_THE TASK_
Every line of the entries below that includes "agent" belongs in the answer, copied as written.

(Collected data entries)
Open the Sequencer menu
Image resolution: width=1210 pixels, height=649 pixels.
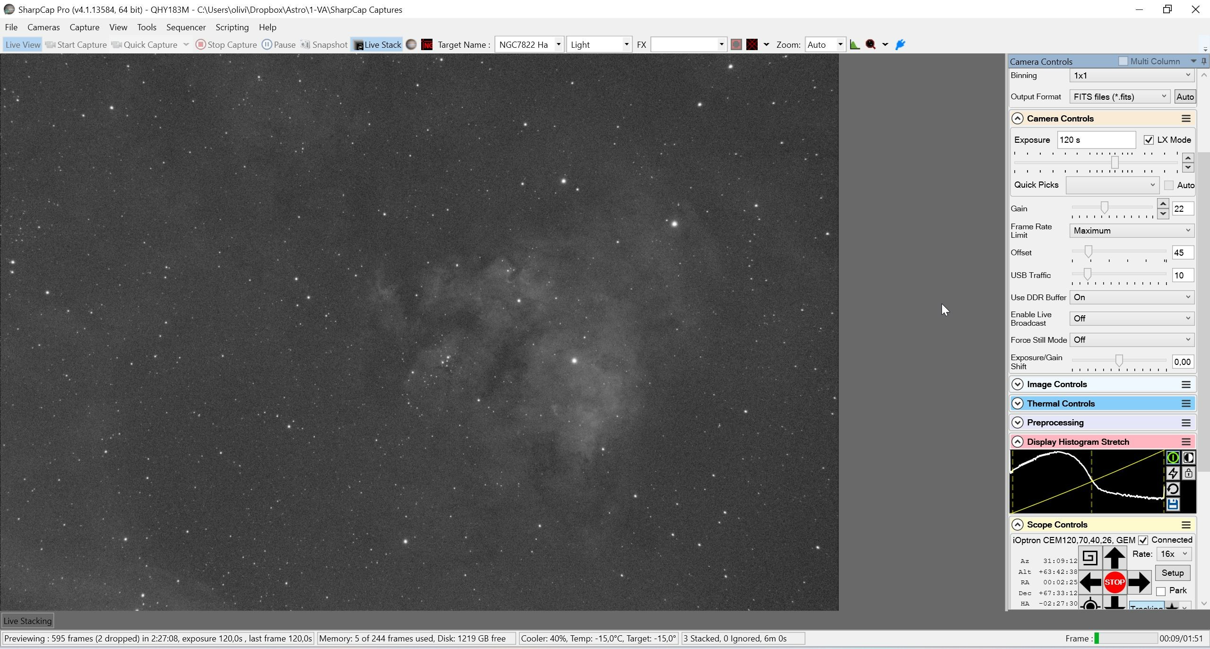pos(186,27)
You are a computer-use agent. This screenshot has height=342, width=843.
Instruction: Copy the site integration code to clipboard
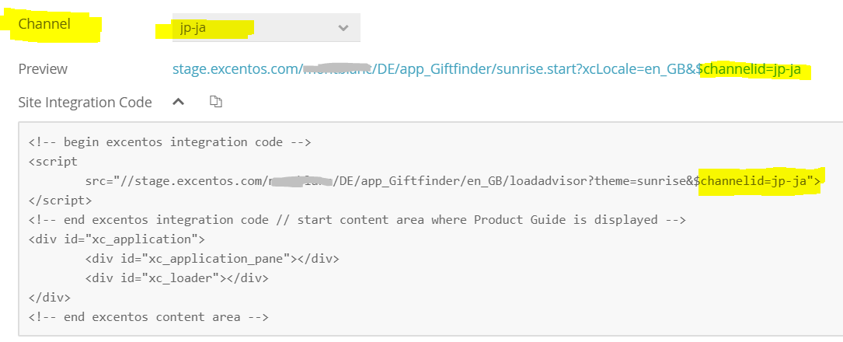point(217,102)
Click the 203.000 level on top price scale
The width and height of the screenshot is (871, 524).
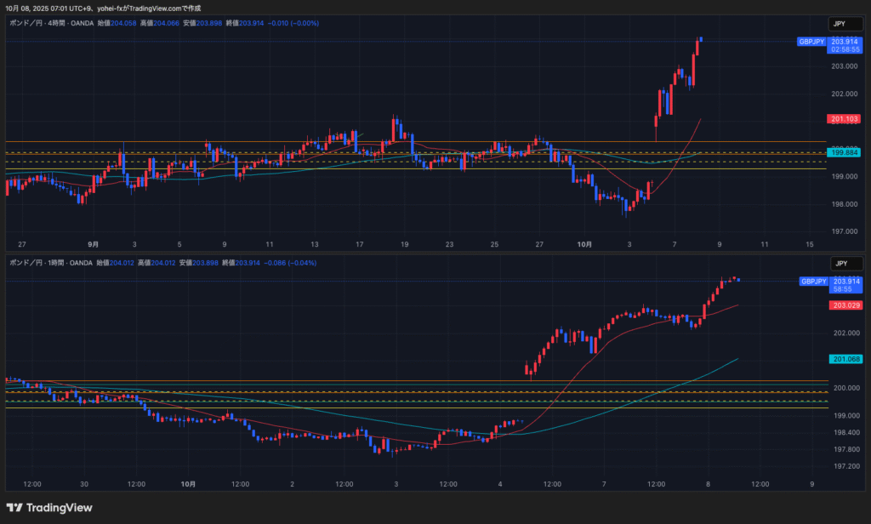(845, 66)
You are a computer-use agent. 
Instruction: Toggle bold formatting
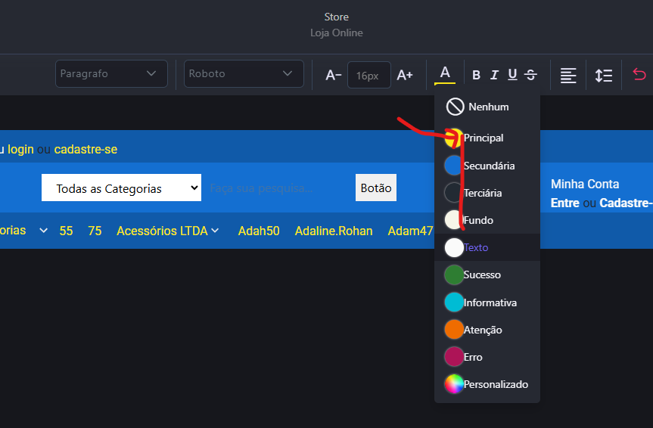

_EXERCISE RESULT_
You are a computer-use agent. This screenshot has height=342, width=843.
You are a computer-use agent. 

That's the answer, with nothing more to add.